Materials and Methods: IRB approved review of medical records identified patients referred to our institution following unplanned excision of STS from January 2013 to August 2015. The study group consisted of those patients who underwent subsequent TBE at our institution and had MRI of the excision site prior to TBE. Patients with gross residual tumor (greater than 5 cubic cm) were excluded. MRI studies were evaluated to determine depth of tissue involvement, presence of nodular enhancement, and maximum length of soft tissue edema. In order to reduce the influence of the body part size on the measure of edema, a normalized measure of edema was obtained by dividing the maximum length of edema by the sum of the anterior-posterior and transverse dimensions of the nearest long bone. Results were correlated with histology from unplanned excision and TBE.
Results: 30 patients underwent tumor bed excision with MRI prior to TBE. Of these patients, 8 had gross residual tumor and were excluded, leaving 22 patients (13 males and 9 females; mean age 57). 18/22 tumors were grade 2 or 3. STS were mainly located in the extremities (12 in lower extremities, 8 in upper extremities and 2 in the lower back). Involvement of deep compartments in MRI was present in 4/22 cases. Original margins were positive in 17/22 unplanned excisions with inadequate margin assessment in the remaining 5 cases. Pathology proven residual tumor was present at TBE in 10/22 cases, 3 of which involved deep compartments. Residual tumor was present in 4/7 cases with nodular enhancement and 6/15 cases with absent nodular enhancement (sensitivity=40%; specificity=75%; PPV=57%; NPV=60%). Mean length of soft tissue edema was greater among patients with residual tumor than those without, although this difference was not considered significant (two sample t-test; n=22; mean difference=4.3 cm; p=0.07). However, the presence of measurable tumor was associated with significantly greater amounts of edema when normalized to body part size (two sample t-test; n=18; mean difference=0.11; p=0.01). There was no association between extent of soft tissue edema and neoadjuvant therapy or time interval to MRI from unplanned excision.

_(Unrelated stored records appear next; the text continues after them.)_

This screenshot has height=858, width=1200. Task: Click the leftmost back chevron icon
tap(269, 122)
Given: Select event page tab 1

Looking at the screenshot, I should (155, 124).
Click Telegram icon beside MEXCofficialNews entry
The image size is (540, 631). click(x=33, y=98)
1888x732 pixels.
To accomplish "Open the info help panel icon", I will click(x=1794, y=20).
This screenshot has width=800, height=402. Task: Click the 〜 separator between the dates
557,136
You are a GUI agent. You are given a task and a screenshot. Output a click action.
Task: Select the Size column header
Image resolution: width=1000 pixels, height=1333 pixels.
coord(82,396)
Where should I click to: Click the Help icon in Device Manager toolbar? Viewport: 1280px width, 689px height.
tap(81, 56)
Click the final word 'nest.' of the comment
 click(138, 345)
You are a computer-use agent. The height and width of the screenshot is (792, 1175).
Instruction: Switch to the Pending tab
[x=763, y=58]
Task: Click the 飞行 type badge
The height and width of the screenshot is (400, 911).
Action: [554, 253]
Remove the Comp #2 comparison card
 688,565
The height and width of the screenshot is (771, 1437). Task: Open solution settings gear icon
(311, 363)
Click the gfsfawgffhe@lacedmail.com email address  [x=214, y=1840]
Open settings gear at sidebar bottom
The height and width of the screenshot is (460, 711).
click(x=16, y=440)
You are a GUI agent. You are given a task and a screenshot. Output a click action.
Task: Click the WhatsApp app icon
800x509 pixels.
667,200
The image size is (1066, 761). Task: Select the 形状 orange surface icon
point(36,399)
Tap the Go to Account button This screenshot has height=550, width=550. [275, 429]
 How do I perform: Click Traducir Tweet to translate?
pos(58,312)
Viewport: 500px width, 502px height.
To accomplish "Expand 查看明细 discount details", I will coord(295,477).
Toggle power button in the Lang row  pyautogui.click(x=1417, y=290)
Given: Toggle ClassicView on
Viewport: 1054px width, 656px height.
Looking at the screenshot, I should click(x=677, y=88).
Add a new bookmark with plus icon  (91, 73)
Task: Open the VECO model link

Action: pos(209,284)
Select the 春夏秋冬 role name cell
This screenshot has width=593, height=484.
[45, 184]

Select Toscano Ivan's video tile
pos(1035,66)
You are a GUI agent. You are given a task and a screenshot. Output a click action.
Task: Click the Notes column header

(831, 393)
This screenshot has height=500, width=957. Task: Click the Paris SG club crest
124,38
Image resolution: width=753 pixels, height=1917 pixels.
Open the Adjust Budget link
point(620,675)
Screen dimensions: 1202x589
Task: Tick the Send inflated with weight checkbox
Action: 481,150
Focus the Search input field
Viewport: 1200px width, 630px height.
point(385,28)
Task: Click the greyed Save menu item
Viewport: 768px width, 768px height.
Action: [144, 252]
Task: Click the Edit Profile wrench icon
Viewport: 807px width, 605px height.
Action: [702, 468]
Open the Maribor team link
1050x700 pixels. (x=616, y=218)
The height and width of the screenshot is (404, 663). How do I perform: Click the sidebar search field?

Conclusion: Low positive predictive value of nodular enhancement for residual tumor suggests that postsurgical inflammatory changes or scar tissue frequently mimic residual tumor following unplanned excision. Extent of soft tissue edema may be a predictor of residual tumor. Greater soft tissue edema on MRI after unplanned excision can potentially demonstrate the need for adjuvant therapy and definitive tumor bed excision given an increased likelihood of residual disease presence.